I am well aware that the possible carpeting of the earth (thank you, Ted Cruz) with nuclear weapons is no longer the greatest source of fear in the U.S. Now we have ISIS and the other “Radical Muslim Terrorists” waiting for the next opportunity to kill us. I am not being flippant, and I do not minimize that danger although I wish anyone who might be reading this would read this article by John Mueller and Mark G. Stewart.
We have made mortal enemies of vast numbers of citizens of the “Middle Eastern” as opposed to the “Western” world. For 70 (and in the case of Britain and France, 100) years we have run roughshod over not only its economies, but its very political structures, creating nations where there were none and destroying nations where there were. And all the while pumping billions (trillions?) of barrels of oil out of that part of the earth for the benefit of our part of the earth. All in the name of keeping the world safe for democracy.
None of this is unknown to the general populace. I know my writing about it is unscholarly, disjointed, incomplete (and probably so biased as to be laughable). And, yes, I know about Hitler and Stalin, and Emperor Hirohito and all of the other perpetrators of evil against the world.
But the fact is, we have brought much (most?) of our fear and suffering on ourselves. And the NSA, the police departments with armored vehicles, and the metal detectors and terrorism alerts and warrantless cyber-snooping, and . . . . are all reminiscent of the “air-raid drills” we practiced when I was in fourth grades. And about as effective, I’d guess.
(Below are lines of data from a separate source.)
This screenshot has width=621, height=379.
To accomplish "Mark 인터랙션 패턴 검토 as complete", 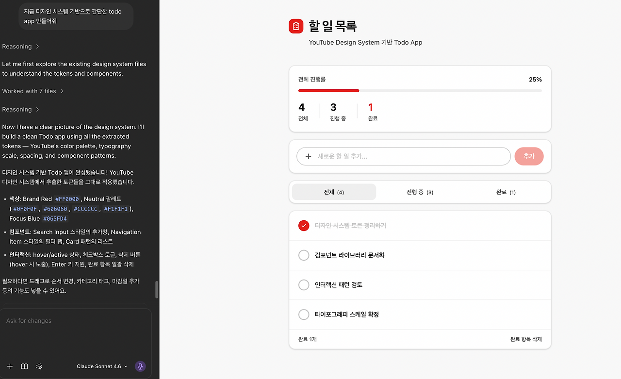I will coord(304,285).
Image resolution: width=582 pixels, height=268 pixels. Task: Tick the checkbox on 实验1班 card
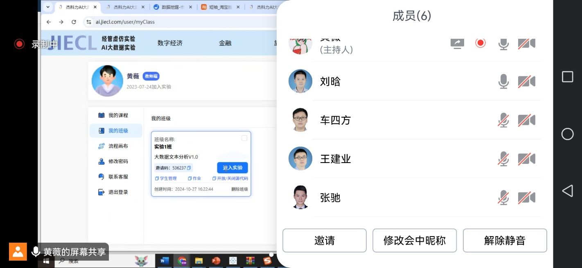pyautogui.click(x=244, y=138)

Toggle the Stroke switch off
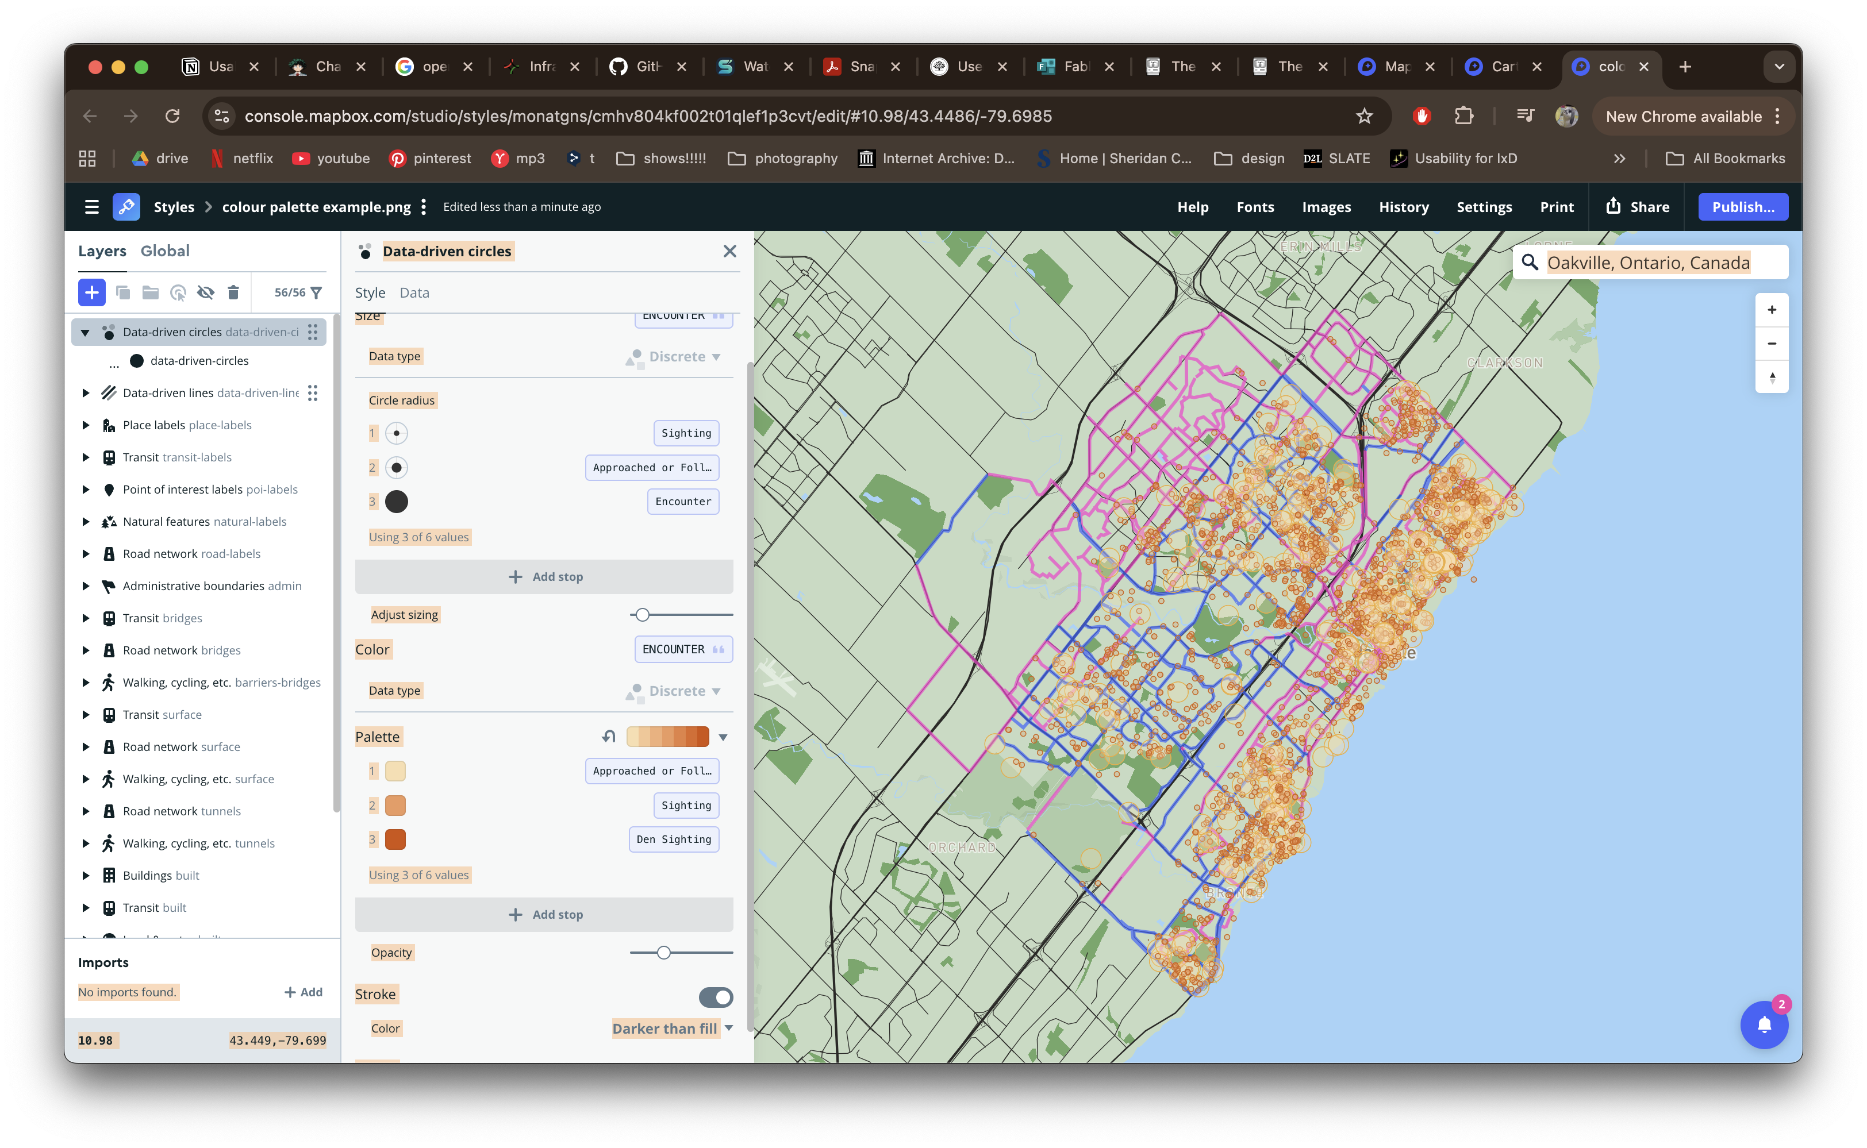(715, 997)
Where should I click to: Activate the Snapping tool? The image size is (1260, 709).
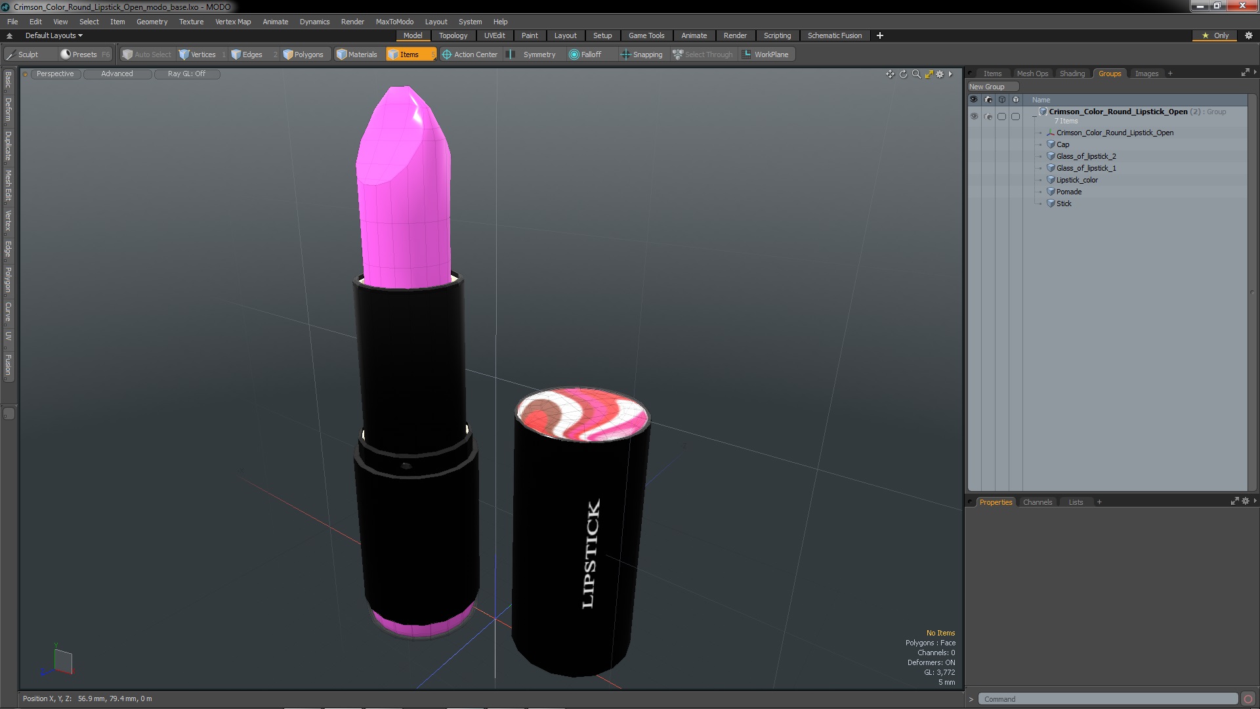(x=642, y=54)
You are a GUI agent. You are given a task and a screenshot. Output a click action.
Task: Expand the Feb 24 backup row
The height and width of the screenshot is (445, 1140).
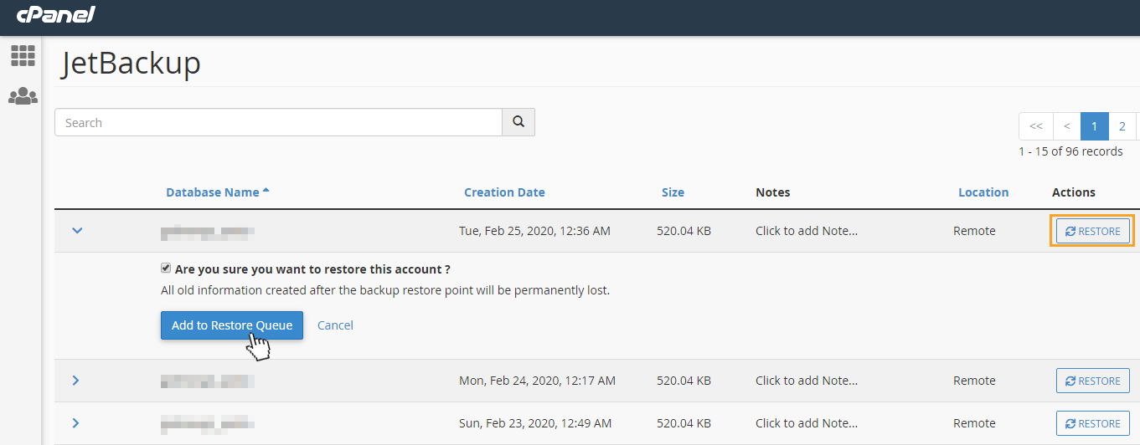(x=76, y=381)
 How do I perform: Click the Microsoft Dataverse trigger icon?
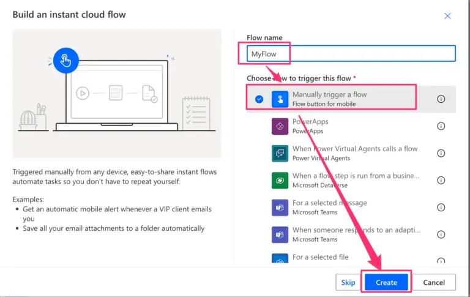pos(280,180)
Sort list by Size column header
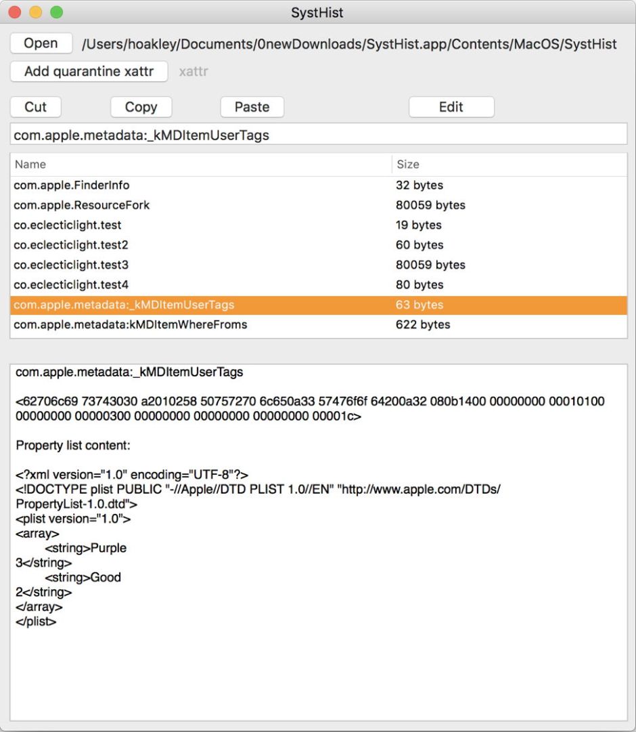Image resolution: width=636 pixels, height=732 pixels. click(509, 165)
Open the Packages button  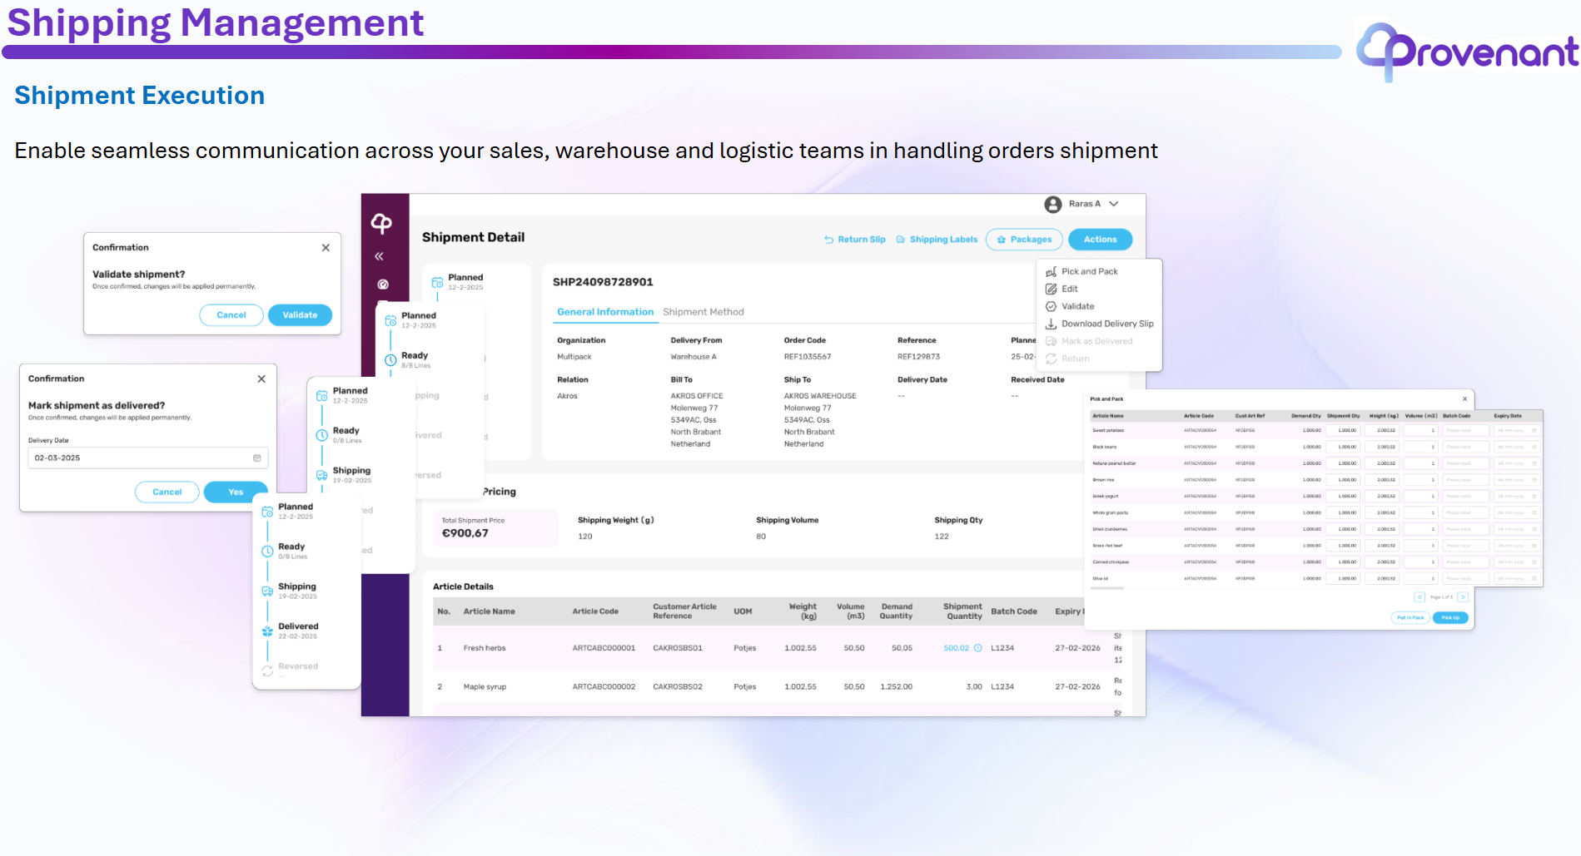tap(1023, 240)
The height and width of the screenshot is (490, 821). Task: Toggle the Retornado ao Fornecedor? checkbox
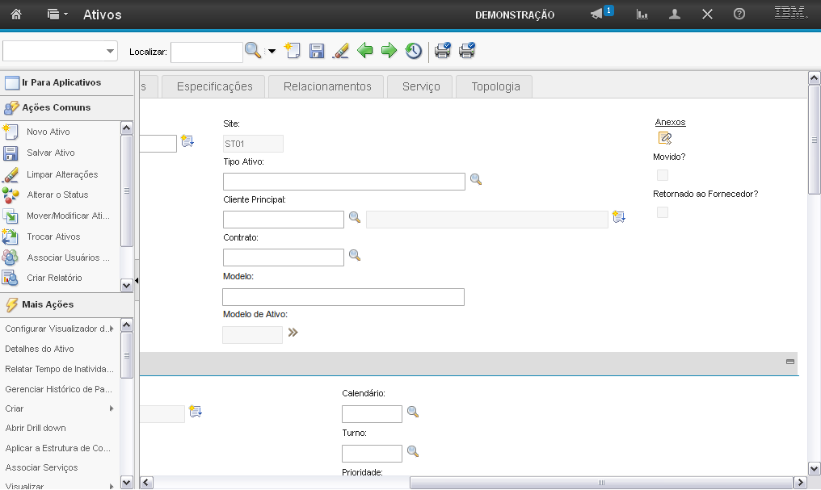[663, 212]
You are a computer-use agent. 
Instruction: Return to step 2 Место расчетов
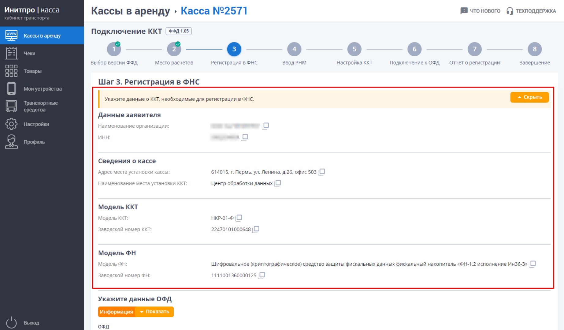coord(174,49)
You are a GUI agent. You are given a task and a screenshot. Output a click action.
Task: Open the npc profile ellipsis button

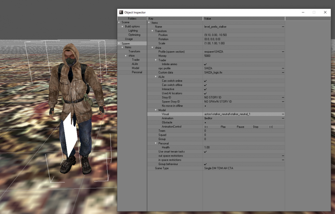[x=283, y=69]
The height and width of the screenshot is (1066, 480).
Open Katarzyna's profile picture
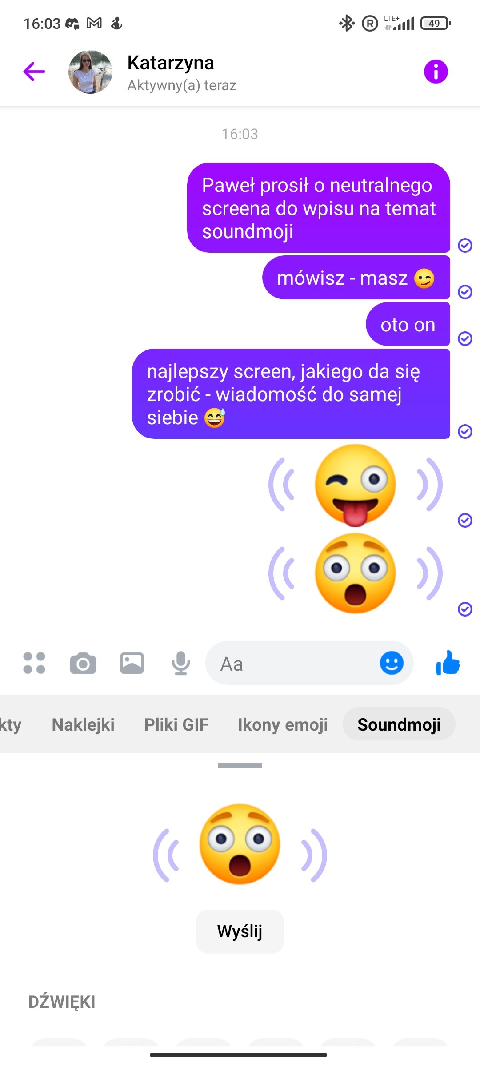[90, 72]
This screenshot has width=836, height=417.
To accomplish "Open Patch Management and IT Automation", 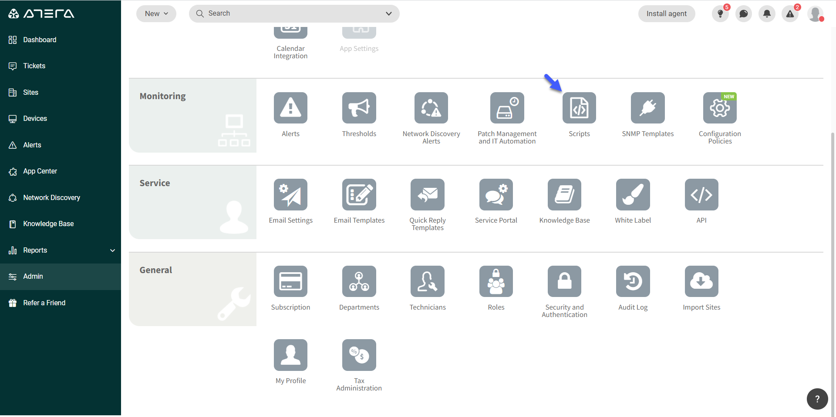I will coord(507,108).
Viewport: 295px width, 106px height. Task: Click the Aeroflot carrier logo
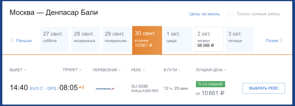(105, 88)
We live in a fear-and-hatred-based society. But if we did not ourselves bring about our felt need to fear and hate, we at least have done and are doing nothing to alleviate the need.
And now, it will seem I’m changing subjects by pointing out one of the best examples of our Western penchant for xenophobia, of creating an untenable Sitz im Leben (“setting of life”), and then blaming the (perceived or real or conveniently created) enemy, the “godless Communists” or the “Radical Muslim Terrorists,” for the fear and loathing in which we live. That example is the State of Israel.
The U.S., the U.N., and the Zionists of Europe and the Middle East created a country by confiscating most of the land belonging to an indigenous people and made a new nation where it did not exist before. 1948. Since that time, and with increased persistence since 1967 when Israel took over all of the land of the area, the indigenous people have protested, usually legally and peacefully, but, at times, violently.
And just as the U.S. convinced its people―and most of the world―that the “other” was responsible for such realities as the Cold War, the Israeli government has convinced its own people and the U.S. that the indigenous Palestinians are to blame for violence and unrest. (Please see this site for current news of the situation.)
Our nation and nations like ours seem loathe to take responsibility for our mistakes, for our ruthlessness, for our self-centered grandiosity as the first step in fashioning not simply the control of arms and war and violence and hatred but the reality of peace and equality.